*Exercise aim*: Pick out and copy every line below that has the word "Event".

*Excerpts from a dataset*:
== Segment start ==
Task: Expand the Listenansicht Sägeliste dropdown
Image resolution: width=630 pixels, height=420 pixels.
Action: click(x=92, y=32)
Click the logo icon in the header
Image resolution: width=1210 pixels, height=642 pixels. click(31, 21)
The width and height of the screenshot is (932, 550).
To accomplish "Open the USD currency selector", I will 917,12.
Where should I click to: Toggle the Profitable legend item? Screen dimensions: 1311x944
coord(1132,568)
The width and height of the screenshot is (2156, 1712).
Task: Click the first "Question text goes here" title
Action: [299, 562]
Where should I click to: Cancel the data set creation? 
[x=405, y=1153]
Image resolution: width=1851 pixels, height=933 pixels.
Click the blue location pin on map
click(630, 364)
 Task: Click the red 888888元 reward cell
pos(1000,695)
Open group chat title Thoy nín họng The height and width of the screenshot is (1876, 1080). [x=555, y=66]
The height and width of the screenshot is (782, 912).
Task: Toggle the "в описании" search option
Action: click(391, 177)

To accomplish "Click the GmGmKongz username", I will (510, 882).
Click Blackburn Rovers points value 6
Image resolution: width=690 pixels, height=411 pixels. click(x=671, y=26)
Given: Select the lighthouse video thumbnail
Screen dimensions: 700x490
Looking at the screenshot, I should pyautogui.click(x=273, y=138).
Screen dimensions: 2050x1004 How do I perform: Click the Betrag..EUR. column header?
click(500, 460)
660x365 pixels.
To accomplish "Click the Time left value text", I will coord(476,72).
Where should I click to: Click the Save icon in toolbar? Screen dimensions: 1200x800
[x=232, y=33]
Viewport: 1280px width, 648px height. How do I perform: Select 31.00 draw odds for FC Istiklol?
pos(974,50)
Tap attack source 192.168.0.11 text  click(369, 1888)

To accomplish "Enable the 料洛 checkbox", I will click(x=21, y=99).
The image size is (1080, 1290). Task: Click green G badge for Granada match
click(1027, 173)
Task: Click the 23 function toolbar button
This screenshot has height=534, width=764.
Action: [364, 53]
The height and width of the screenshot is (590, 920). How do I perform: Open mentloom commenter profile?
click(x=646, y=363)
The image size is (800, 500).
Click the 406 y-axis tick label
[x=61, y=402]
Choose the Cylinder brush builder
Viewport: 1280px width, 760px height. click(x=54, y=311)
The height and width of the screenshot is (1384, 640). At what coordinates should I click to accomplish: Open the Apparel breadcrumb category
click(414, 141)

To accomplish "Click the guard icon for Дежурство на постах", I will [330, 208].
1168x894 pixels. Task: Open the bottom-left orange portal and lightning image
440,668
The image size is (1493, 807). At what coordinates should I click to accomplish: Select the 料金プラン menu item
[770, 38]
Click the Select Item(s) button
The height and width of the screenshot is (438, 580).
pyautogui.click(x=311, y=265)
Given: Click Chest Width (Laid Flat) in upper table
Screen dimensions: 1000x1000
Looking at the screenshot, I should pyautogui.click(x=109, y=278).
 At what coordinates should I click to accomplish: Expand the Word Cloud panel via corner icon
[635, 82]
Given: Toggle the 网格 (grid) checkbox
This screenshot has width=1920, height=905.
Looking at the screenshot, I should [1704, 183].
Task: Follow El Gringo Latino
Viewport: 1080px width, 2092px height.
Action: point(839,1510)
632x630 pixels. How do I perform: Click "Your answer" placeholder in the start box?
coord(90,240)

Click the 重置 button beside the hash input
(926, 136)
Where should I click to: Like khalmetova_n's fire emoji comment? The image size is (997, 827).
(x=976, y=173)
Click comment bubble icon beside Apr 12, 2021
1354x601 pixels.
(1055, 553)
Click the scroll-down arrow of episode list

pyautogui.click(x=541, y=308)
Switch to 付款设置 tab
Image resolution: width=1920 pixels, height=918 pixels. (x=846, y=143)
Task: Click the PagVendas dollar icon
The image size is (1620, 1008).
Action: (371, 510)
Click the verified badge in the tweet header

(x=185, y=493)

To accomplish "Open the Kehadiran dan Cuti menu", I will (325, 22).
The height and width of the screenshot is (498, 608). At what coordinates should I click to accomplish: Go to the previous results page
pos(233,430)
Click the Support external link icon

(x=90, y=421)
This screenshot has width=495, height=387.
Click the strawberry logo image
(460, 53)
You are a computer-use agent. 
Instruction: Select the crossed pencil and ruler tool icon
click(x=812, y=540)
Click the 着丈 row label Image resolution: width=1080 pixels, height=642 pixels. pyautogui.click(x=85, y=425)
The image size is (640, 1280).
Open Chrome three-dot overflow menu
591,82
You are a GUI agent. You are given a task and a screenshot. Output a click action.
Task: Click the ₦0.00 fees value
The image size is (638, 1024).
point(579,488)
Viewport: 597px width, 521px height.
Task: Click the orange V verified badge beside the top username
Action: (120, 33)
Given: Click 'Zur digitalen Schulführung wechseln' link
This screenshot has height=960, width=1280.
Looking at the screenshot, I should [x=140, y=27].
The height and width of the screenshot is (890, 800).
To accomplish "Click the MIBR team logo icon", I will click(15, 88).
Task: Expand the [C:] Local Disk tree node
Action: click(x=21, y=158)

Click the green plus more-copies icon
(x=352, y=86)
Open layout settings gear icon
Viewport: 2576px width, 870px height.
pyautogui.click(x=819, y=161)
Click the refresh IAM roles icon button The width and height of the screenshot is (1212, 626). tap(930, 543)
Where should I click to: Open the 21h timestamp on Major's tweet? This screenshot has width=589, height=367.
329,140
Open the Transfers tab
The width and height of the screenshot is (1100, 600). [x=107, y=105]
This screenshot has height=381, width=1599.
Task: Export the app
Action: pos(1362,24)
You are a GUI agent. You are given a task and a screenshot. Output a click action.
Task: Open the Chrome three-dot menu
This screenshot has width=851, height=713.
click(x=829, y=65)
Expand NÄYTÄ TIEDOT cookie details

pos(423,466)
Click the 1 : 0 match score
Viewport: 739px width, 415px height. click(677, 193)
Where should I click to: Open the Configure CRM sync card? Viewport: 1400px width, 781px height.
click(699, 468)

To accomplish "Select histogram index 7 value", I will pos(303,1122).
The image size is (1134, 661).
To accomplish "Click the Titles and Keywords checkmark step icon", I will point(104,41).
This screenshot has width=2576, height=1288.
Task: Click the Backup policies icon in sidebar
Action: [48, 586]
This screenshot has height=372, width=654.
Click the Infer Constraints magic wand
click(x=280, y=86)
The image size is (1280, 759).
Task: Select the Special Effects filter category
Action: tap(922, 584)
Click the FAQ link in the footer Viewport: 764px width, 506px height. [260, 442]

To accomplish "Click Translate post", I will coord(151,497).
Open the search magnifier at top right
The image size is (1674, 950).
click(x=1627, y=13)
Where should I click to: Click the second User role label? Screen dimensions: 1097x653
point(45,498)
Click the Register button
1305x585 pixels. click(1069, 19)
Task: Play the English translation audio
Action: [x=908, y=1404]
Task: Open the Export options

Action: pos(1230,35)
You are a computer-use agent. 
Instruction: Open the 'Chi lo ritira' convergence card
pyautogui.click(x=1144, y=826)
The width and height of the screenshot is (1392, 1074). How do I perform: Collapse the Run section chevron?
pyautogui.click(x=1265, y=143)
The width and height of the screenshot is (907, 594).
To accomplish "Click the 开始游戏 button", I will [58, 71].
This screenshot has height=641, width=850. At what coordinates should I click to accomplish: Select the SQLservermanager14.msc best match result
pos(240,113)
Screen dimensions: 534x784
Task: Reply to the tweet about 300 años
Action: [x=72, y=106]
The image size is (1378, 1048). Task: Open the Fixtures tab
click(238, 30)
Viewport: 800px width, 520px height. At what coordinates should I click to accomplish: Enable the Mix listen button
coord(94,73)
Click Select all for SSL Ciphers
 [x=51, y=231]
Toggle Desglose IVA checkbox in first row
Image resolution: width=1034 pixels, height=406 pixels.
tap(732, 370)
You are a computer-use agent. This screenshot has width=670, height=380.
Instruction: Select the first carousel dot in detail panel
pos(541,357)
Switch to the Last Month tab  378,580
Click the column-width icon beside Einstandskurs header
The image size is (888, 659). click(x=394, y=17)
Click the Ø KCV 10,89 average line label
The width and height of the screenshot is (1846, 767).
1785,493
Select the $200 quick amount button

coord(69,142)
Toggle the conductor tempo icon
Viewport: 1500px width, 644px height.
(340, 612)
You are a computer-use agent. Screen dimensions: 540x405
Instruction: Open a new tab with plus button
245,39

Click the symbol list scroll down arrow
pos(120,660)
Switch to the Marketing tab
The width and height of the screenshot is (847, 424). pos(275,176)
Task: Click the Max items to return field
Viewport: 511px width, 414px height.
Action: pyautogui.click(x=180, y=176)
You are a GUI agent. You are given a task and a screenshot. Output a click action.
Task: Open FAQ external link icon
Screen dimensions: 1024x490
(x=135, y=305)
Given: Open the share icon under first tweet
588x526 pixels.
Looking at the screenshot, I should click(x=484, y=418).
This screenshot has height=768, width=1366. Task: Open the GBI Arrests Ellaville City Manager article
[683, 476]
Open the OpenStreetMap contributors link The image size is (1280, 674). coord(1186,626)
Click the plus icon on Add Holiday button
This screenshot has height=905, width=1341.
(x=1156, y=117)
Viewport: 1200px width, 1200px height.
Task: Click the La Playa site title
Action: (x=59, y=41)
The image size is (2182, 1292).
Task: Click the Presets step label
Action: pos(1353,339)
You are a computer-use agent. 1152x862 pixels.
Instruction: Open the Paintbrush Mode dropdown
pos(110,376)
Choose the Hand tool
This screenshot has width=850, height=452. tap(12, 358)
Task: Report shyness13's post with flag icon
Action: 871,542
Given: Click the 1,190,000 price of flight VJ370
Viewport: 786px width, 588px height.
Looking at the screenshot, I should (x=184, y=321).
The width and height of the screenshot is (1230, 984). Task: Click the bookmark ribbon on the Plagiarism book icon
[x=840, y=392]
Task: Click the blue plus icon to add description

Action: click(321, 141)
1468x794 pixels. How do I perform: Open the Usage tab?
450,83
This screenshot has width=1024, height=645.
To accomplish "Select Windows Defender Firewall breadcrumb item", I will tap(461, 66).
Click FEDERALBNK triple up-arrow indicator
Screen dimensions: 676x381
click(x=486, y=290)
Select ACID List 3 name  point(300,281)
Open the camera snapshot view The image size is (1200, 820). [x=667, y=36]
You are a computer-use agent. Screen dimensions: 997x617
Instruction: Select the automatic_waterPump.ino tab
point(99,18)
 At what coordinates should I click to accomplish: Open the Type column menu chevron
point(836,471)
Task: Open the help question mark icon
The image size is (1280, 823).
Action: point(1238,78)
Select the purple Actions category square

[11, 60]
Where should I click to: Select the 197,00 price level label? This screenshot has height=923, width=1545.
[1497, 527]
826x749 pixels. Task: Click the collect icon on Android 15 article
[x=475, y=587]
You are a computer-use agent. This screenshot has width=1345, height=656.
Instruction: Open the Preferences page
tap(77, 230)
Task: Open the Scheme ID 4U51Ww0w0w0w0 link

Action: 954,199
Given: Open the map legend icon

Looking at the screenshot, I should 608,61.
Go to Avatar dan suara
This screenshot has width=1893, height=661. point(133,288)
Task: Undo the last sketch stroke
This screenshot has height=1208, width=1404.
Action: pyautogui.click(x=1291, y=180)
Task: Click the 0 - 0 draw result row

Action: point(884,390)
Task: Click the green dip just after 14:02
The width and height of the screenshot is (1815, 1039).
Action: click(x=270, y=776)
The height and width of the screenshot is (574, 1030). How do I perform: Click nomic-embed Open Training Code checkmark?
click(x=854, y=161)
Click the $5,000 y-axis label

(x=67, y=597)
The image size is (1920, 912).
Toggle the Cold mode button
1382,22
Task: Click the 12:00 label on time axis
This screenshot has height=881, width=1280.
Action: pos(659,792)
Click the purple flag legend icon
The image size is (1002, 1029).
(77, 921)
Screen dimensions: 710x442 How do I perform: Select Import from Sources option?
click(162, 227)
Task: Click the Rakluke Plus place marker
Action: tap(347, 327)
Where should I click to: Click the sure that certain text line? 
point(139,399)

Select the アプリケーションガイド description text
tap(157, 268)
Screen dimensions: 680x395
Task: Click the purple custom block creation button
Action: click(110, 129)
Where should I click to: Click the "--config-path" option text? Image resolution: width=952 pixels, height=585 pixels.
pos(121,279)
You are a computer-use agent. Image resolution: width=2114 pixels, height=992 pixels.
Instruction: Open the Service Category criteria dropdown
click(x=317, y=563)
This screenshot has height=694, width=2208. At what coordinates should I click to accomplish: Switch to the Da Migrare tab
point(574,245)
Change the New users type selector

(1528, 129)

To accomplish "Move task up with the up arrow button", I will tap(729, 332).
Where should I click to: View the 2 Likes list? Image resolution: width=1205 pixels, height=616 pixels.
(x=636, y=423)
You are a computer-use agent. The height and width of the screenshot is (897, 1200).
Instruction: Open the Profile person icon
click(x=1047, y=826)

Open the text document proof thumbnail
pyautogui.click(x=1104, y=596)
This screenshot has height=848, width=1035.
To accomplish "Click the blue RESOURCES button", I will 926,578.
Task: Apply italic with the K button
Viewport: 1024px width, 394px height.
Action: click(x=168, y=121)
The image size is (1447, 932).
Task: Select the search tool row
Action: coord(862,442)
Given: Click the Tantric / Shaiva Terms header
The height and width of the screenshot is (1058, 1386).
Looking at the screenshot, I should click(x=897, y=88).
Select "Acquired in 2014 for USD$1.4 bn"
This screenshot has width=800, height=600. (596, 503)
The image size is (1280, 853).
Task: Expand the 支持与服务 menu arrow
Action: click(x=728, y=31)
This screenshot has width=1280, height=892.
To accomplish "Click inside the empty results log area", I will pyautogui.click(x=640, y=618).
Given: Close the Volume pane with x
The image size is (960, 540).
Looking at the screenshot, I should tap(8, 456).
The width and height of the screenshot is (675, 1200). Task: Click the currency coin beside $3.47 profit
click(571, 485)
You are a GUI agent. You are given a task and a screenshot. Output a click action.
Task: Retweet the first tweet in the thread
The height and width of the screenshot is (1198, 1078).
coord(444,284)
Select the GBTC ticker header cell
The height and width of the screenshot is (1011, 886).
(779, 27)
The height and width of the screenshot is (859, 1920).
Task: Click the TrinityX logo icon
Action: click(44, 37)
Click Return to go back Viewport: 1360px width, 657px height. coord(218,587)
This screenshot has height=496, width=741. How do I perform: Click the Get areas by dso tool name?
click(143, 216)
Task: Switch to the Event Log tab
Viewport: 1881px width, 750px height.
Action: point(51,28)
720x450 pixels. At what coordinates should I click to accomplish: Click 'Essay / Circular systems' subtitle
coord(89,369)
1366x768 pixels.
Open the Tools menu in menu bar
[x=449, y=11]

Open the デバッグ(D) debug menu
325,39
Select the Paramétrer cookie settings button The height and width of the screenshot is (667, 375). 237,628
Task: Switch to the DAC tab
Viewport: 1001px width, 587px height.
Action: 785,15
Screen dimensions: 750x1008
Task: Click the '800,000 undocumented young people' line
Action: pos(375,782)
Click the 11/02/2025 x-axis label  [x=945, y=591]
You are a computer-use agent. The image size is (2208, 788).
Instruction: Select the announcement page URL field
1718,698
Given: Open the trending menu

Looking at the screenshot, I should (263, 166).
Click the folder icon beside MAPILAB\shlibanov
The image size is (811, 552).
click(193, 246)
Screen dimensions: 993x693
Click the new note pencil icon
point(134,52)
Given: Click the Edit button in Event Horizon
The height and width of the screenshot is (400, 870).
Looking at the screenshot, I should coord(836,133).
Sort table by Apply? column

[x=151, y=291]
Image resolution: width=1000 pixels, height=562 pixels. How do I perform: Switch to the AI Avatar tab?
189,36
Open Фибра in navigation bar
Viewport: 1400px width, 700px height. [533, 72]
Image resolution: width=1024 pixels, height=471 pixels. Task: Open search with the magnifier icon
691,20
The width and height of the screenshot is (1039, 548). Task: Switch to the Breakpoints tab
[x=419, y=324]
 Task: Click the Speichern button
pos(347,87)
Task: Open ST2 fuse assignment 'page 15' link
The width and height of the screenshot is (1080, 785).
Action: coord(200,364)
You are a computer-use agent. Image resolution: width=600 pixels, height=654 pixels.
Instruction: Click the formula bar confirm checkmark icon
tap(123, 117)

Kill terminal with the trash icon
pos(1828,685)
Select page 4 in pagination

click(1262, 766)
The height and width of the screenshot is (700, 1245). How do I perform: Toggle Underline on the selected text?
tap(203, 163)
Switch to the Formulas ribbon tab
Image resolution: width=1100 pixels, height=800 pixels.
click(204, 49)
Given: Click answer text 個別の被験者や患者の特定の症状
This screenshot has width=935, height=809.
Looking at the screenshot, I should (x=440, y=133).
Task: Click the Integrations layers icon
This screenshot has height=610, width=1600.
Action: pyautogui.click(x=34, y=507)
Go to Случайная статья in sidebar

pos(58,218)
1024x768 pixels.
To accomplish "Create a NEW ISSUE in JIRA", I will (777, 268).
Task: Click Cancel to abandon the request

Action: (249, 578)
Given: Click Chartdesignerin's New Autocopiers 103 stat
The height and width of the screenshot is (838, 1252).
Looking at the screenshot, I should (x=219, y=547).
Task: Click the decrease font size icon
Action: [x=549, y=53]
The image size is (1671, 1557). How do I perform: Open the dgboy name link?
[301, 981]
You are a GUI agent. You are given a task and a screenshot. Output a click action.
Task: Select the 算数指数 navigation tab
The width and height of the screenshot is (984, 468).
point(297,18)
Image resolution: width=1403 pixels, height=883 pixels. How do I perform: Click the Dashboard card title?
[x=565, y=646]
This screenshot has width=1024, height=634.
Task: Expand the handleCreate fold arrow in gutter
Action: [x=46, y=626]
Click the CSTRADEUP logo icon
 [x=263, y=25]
== Segment end ==
*Solution to this task*:
Task: Switch to the Event Log tab
Given: Click the Edit button in Event Horizon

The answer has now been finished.